Yesterday, there was an article posted on the WBUR site under their This Moment in Cancer series that was picked up by NPR, titled, “After Cancer At 18, I Learned ‘Chemo Brain’ Can Last Long Past Chemo.”
This article lit a fire for me.
One of the struggles I’ve had for the past few years is balancing my desire to be fiercely independent with having someone who could and would want to take care of me. In all honesty, it would drive me up a wall to have someone that made all of my decisions for me and I just had to go along for the ride, so the question I need to answer is why do I think I want that at all.
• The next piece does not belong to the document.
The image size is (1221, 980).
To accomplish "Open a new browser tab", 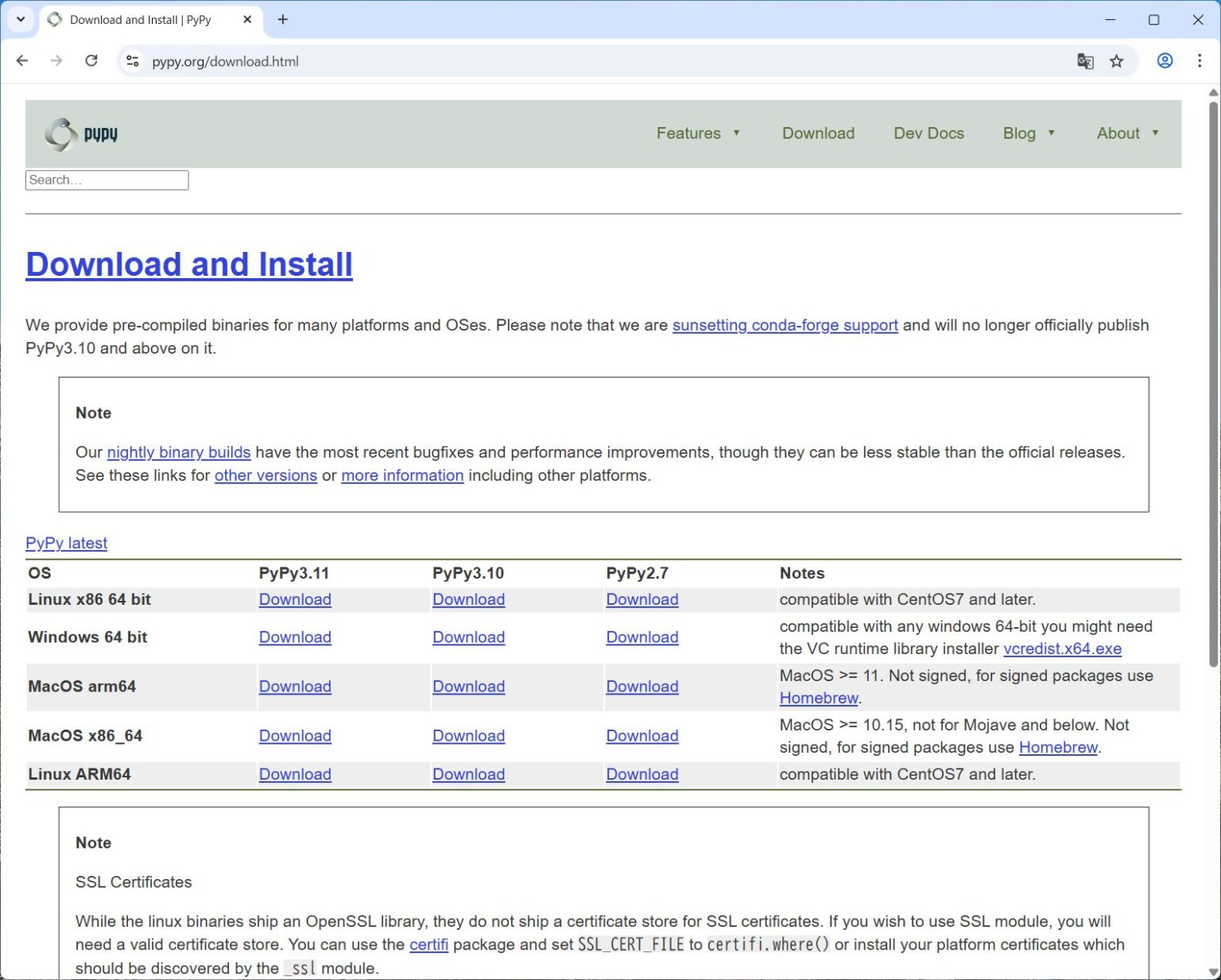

In the past few years I’ve not been good about taking charge of some life and most health choices. Looking back, my diet’s been pretty abysmal. Same with exercise except that instead of abysmal, it’s been non-existent, and that’s for other reasons that no one else would understand so I won’t indulge that here. In general, I’ve allowed entirely too much “tomorrow’s another day” mentality to seep into my being rather than taking better control of my life and my choices. This is something I need to do some serious thinking about in terms of which areas I flip flop and why. Again, not really for this forum, but these are things that go into the conversation about what I’m willing to accept from chemo and its effects.
Cancer is something that happens to you. There are probably things we can do to prevent some types, but some of us are going to get it anyway. The best we can do is make sure we get our screenings done so that we catch it before it gets out of control and it’s treatable in less toxic and invasive ways. That was one of my mistakes and part of this weird mental space where I let tomorrow be another day to put my head in the sand and ignore the things I was supposed to be doing to take care of me. Even during these treatments, I find that I’m bargaining with myself about things that I need to be doing – I was up 5 or 6 times Friday night drinking water and going to the bathroom. AC chemo is a bladder irritant, so there isn’t much bargaining I can do with a full bladder, so I get up and do what’s necessary. Now, sitting on the couch, I’m bargaining with myself about whether I’m going to get up and get something else to drink. I have to stop doing this. I simply need to take better care of myself.
By the same token, I need to make an effort to better understand the treatment plan my oncologist has determined for me and then become a more active and vocal participant in what else I can be doing to ensure I don’t have lifelong effects from chemotherapy. There are different things they recommend for each type of chemo and the doctors and nurses will work with you to minimize and/or monitor the effects. For example, they take quarterly echocardiograms to ensure that there isn’t heart damage from any of the drug cocktails I’m on. Part of my blood work checks to see that I have good liver and kidney function before each treatment. For my upcoming Taxol, I will need to take some new supplements that will help prevent neuropathy, which is tingling and numbness in extremities.
This brings us back to chemo brain. When I asked at the beginning of my treatments if there were vitamins or supplements I should be taking, I was told to just take a multivitamin and it would be fine. I didn’t know of any other issues that I should be concerned about, so I went about my business and did 4 rounds of AC chemo. While I had some short term memory issues from my iron deficiency, I did notice that I was sometimes more foggy or couldn’t keep track of a list of simple items after my first chemo treatment. I didn’t know at the time that this would be a long term issue. After reading the article, I learned from other cancer survivors that they had issues with chemo brain for at least 5 and many for almost 10 years after their treatments stopped. I felt like nobody cared as long as it happened to people over 40. I took away that it was something that needed to be fixed because when it happens to someone who’s young, it’s a lot less okay an outcome than for someone my age. That’s not okay with me. I could see it better if I were in my 80s, but being only in my early 50s, that doesn’t fly. It also makes me wonder what the effects are when you have a family history of early onset Alzheimer’s and dementia. I’m now raising it as an outcome that we need to do what we can to prevent ahead of time and mitigate the long term effects. If it’s not okay that I come out of this with heart, liver or kidney issues, it shouldn’t be okay that survivors have to accept long term cognitive and memory issues because well… you’re still here aren’t you?
That’s not how I want to live.
There is way more to life than I’m standing here in front of you post-cancer.
I didn’t go through all of this to eek by and merely survive my treatment.
No. I did this so that I have another chance to live the one and only life I’ve got and live it well. No one should accept any less from our medical community.